Wednesday, Feb. 15, 2023 | 2 a.m.
My family and I started volunteering with Chispa Nevada’s Clean Buses for Healthy Niños campaign in 2016, calling for Nevada lawmakers and school districts to start investing in clean, electric school buses. Chispa (Spanish for “spark”) is an offshoot of the League of Conservation Voters (LCV) that seeks to create healthier environments in Latinx communities and communities of people of color.
After years of pushing for a #CleanRide4Kids, our family celebrated when we heard that the first electric school bus had finally arrived at the Clark County School District. Ever since we learned about the dangers of diesel pollution, we’ve been waiting to witness this transition.
Not many people know that diesel school buses pollute our air with toxins that can cause serious lung and heart problems. Whether they’re idling or running, diesel school buses emit dangerous fumes that children are especially vulnerable to because their lungs and brains are still developing.
Diesel exhaust is considered a carcinogen by the U.S. Environmental Protection Agency. Almost all school buses in Nevada, and across the country, run on diesel.
When our family learned this, we became extremely concerned. Our son suffers from asthma, and the idea that the ride to school was making it worse kept me up at night.
My son isn’t the only one; 1 in 12 children in Nevada has asthma. African American and Latino children are more likely to end up hospitalized or die due to asthma complications. We’re also three times more likely than our white counterparts to live in the neighborhoods that fail all three of the American Lung Association’s air quality grades. For low-income Nevadans and families like mine who lack access to quality health care, diesel and other transportation pollution can be deadly. We can’t put our children through this.
Electric school buses don’t emit any tailpipe pollution, making them safer for children to ride. While they have a higher upfront cost, they save school districts thousands of dollars a year in fuel and maintenance costs.
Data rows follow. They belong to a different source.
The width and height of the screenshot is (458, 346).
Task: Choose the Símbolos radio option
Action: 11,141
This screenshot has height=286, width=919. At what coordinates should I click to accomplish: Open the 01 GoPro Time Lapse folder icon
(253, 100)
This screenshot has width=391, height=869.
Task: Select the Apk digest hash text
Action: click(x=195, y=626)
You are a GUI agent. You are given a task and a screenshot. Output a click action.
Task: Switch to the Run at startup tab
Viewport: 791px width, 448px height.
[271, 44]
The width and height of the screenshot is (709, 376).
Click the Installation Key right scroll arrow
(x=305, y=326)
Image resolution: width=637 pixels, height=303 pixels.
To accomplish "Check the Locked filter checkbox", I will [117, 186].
Electric school buses also don’t emit harmful pollutants that are hurting our environment and making climate change worse.
That’s why we joined Chispa Nevada in its efforts to speed along the transition to electric buses. In 2017, we encouraged the state government to use funding from the Volkswagen Settlement to invest in electric school buses. In 2019, we pushed the Nevada Legislature to make school buses eligible for electric vehicle funding from NV Energy. That NV Energy and Volkswagen settlement funding has now been used to purchase these first two electric school buses in Nevada. Another 25 electric school buses are on the way, thanks to the federal Clean School Bus Program that our national partners also fought to create and fund. The transition to a #CleanRide4Kids in Clark County, and across the country, is beginning.
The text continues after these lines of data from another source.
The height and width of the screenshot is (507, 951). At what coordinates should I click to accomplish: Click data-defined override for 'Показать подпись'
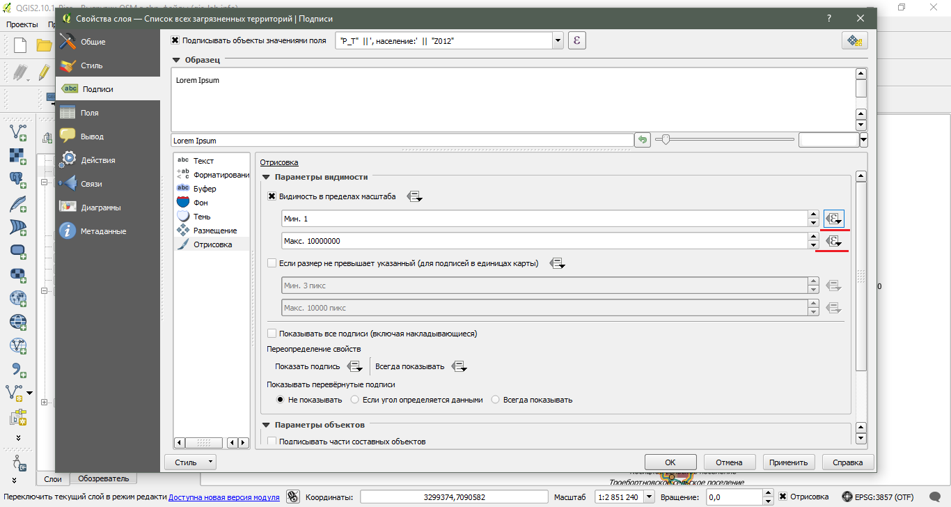(x=355, y=366)
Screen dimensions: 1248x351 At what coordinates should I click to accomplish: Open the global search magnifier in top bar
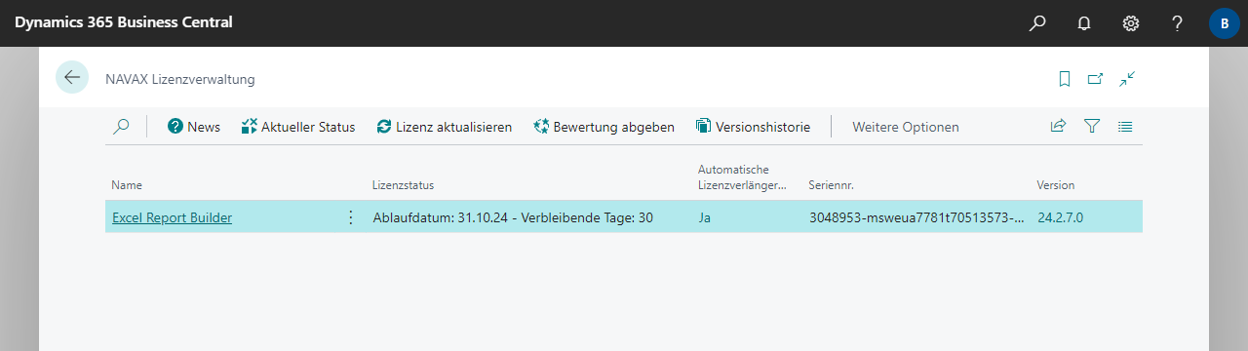[x=1037, y=22]

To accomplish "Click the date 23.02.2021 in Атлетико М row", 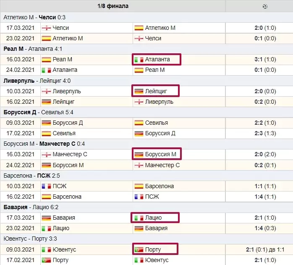I will (x=21, y=38).
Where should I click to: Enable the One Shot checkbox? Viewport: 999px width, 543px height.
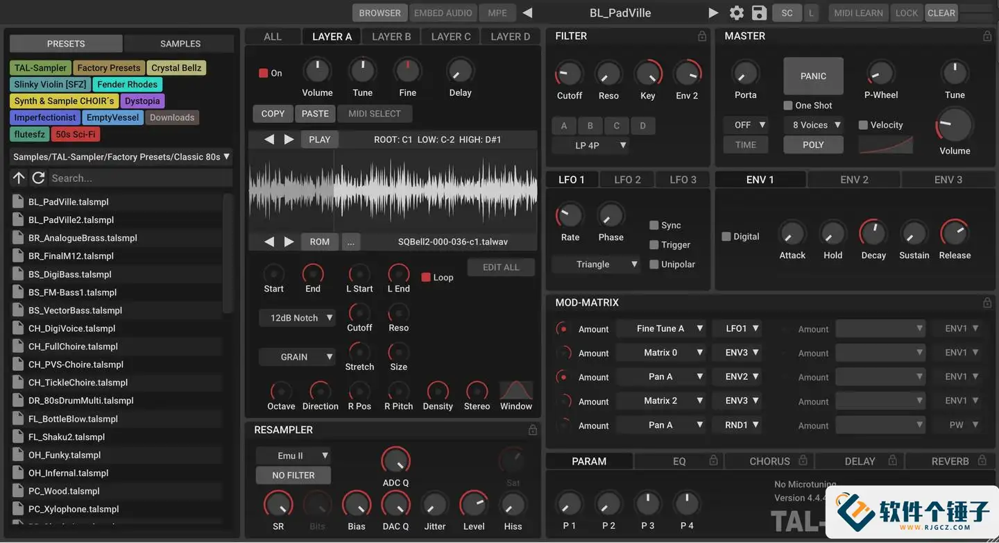788,106
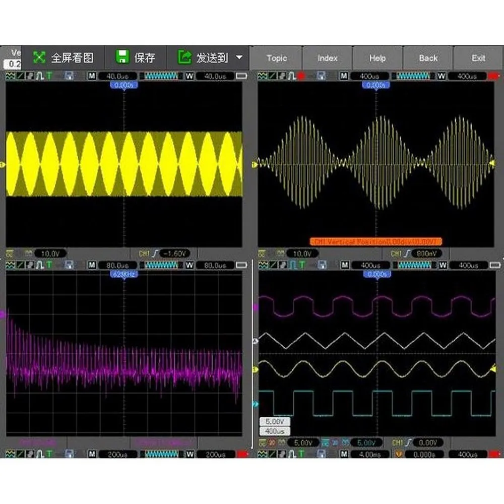The width and height of the screenshot is (504, 504).
Task: Click the pulse trigger icon in top-left scope toolbar
Action: [40, 76]
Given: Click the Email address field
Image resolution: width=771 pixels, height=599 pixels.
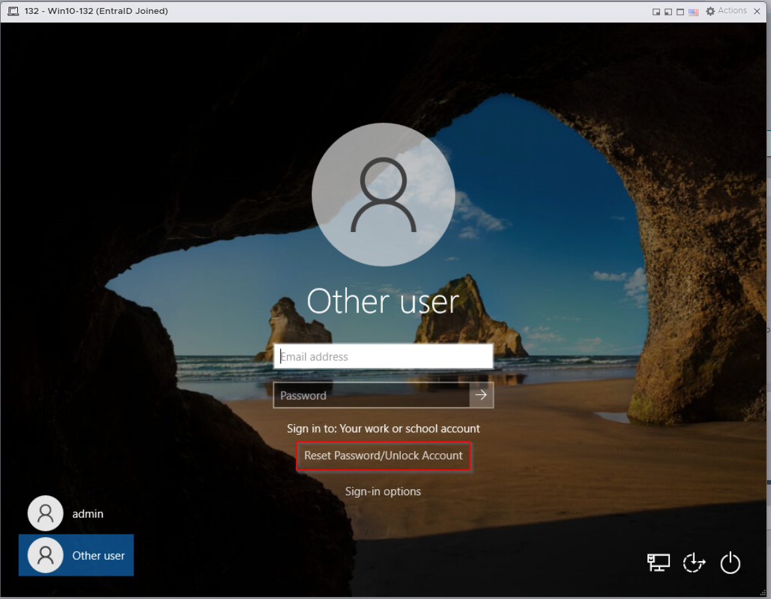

We’re thrilled to see it, and our family can’t wait until all our children are riding to school in a bus that isn’t polluting our air. But this transition won’t be equitable if these electric school buses aren’t placed first in the neighborhoods and school routes with the dirtiest air. If we’re going to clean up our air, we should start with the areas that have the worst air quality.
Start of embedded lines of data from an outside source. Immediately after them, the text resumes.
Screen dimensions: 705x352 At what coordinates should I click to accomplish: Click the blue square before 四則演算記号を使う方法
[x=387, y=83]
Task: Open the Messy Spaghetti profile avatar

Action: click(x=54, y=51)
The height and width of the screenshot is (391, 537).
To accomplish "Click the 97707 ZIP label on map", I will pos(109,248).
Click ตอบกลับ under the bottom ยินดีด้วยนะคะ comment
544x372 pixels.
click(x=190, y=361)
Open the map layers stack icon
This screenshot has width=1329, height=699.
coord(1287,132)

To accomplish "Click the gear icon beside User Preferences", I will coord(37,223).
It’s time to prioritize public health and clean air and switch to buses that will protect, not endanger, our most vulnerable populations. Our family joins Chispa Nevada in calling on CCSD to establish a plan for the complete transition of its fleet to electric school buses, and to roll out these zero-emission buses in the neighborhoods and schools most affected by transportation pollution. Our children deserve to breathe clean air.
Angeles Sanchez is a Las Vegas resident and volunteer with Chispa Nevada, a program of the League of Conservation Voters that seeks to create healthier environments in Latinx communities and communities of people of color.